## Your goal
Look through the data below for the line with "Click the jolicloud wordmark under the cloud", and transcribe it exactly together with each line after it up to and including the line with "Show thumbnails view in sidebar". Give nothing else.

-- Supplied material follows --

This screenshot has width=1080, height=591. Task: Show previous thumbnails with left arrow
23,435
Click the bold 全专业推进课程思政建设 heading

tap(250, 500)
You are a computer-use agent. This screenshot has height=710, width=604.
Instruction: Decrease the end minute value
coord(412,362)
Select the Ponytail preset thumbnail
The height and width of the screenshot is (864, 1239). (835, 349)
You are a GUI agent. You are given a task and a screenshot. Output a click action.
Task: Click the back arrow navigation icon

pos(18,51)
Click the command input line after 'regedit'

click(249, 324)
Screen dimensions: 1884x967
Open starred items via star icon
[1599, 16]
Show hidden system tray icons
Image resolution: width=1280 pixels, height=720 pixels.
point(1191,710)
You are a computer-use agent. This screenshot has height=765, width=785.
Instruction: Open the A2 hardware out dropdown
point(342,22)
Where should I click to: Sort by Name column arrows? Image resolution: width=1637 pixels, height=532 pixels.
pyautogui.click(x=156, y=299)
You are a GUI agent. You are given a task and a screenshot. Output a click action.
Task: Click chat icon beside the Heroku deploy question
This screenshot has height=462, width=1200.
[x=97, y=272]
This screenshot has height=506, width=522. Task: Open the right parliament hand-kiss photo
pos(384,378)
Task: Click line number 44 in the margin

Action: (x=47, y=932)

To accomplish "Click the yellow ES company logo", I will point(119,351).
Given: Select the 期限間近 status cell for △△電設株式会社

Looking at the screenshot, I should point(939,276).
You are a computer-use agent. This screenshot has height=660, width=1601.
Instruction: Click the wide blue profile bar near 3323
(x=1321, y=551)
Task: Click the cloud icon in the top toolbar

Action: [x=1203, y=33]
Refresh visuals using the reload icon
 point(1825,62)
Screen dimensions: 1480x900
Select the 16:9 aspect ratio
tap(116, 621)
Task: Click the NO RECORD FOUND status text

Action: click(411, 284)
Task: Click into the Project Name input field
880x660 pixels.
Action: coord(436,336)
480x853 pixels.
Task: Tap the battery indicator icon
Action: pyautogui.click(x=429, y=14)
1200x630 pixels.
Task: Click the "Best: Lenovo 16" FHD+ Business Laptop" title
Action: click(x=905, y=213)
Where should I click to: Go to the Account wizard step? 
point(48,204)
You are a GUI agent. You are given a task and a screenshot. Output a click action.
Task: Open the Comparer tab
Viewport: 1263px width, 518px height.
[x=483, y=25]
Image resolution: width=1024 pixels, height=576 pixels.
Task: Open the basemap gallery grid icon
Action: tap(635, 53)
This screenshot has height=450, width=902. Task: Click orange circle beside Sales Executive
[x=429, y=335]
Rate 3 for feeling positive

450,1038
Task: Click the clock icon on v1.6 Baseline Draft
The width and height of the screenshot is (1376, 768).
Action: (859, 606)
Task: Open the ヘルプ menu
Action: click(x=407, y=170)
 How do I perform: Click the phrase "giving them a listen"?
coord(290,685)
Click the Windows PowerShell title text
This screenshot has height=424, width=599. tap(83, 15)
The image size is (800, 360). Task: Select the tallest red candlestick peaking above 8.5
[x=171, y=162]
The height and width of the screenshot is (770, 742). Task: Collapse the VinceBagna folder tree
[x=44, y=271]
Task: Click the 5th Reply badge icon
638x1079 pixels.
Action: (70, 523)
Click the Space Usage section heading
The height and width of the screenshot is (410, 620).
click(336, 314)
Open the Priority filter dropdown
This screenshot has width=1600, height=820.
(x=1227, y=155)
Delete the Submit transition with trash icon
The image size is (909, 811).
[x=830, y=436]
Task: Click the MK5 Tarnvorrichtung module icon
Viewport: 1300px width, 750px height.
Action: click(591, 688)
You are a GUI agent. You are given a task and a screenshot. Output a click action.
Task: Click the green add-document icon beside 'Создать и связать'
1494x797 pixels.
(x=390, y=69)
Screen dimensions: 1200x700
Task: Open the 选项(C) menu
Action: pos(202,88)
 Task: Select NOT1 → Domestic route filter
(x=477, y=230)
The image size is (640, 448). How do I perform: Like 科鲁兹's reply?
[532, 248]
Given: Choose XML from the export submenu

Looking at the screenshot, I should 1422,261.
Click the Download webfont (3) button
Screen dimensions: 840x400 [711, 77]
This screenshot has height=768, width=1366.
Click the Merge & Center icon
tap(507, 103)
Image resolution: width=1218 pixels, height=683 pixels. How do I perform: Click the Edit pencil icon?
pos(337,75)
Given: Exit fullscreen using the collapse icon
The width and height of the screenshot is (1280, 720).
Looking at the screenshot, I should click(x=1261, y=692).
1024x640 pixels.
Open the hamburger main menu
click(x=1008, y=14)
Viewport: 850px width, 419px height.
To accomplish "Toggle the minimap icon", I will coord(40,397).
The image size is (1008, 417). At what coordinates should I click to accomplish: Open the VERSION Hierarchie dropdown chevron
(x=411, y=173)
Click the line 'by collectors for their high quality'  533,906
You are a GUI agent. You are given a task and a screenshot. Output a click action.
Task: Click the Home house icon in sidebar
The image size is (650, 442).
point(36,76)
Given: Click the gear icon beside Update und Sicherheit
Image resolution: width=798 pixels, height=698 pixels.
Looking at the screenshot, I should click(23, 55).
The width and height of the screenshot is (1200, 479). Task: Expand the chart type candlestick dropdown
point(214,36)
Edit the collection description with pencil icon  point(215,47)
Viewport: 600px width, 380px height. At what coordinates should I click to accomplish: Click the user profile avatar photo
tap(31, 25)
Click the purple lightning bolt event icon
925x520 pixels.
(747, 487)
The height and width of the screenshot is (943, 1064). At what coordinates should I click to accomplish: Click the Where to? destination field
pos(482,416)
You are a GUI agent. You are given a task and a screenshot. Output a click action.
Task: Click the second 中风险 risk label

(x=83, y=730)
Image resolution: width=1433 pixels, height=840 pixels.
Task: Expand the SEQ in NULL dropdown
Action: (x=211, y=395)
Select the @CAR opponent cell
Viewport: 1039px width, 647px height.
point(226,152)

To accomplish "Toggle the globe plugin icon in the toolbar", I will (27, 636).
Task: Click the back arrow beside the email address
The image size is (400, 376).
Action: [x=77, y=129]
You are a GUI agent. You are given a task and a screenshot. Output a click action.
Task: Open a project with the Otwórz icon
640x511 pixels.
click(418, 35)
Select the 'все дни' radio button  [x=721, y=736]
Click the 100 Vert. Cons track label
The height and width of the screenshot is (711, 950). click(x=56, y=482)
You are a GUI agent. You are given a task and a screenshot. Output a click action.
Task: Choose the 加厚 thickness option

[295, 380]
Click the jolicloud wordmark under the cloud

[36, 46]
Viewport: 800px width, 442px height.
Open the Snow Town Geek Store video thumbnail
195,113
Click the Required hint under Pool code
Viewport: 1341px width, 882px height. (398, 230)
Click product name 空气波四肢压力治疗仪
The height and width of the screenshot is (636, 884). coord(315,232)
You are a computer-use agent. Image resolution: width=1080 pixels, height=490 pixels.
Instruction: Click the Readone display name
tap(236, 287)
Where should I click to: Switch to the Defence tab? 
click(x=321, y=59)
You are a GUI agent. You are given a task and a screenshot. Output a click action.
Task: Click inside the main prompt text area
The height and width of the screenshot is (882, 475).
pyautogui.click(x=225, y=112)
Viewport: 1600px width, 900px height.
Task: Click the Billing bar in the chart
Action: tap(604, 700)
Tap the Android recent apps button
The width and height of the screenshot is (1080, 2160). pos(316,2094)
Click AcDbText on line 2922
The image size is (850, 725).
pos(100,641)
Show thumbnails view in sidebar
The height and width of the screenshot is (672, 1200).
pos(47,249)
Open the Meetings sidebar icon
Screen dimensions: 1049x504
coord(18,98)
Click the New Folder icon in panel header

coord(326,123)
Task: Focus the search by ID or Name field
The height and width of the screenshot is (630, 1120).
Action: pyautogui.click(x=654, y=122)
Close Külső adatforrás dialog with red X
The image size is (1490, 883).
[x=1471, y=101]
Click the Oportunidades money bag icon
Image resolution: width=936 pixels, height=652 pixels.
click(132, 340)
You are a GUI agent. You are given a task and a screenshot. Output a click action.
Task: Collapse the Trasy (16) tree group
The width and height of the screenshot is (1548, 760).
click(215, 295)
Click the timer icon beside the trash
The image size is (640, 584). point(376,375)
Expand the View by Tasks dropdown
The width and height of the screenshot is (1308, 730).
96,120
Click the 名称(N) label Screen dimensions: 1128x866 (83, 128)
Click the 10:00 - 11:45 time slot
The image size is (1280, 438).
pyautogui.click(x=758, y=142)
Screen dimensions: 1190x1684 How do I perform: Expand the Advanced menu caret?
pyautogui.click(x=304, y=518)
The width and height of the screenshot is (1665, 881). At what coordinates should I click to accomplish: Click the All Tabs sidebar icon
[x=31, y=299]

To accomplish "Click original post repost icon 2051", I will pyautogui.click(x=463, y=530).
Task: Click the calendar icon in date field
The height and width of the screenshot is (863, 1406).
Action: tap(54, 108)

-- Supplied material concluded --

## Response
Click the jolicloud wordmark under the cloud

[36, 46]
Viewport: 800px width, 442px height.
Open the Snow Town Geek Store video thumbnail
195,113
Click the Required hint under Pool code
Viewport: 1341px width, 882px height. (398, 230)
Click product name 空气波四肢压力治疗仪
The height and width of the screenshot is (636, 884). coord(315,232)
You are a computer-use agent. Image resolution: width=1080 pixels, height=490 pixels.
Instruction: Click the Readone display name
tap(236, 287)
Where should I click to: Switch to the Defence tab? 
click(x=321, y=59)
You are a GUI agent. You are given a task and a screenshot. Output a click action.
Task: Click inside the main prompt text area
The height and width of the screenshot is (882, 475).
pyautogui.click(x=225, y=112)
Viewport: 1600px width, 900px height.
Task: Click the Billing bar in the chart
Action: tap(604, 700)
Tap the Android recent apps button
The width and height of the screenshot is (1080, 2160). pos(316,2094)
Click AcDbText on line 2922
The image size is (850, 725).
pos(100,641)
Show thumbnails view in sidebar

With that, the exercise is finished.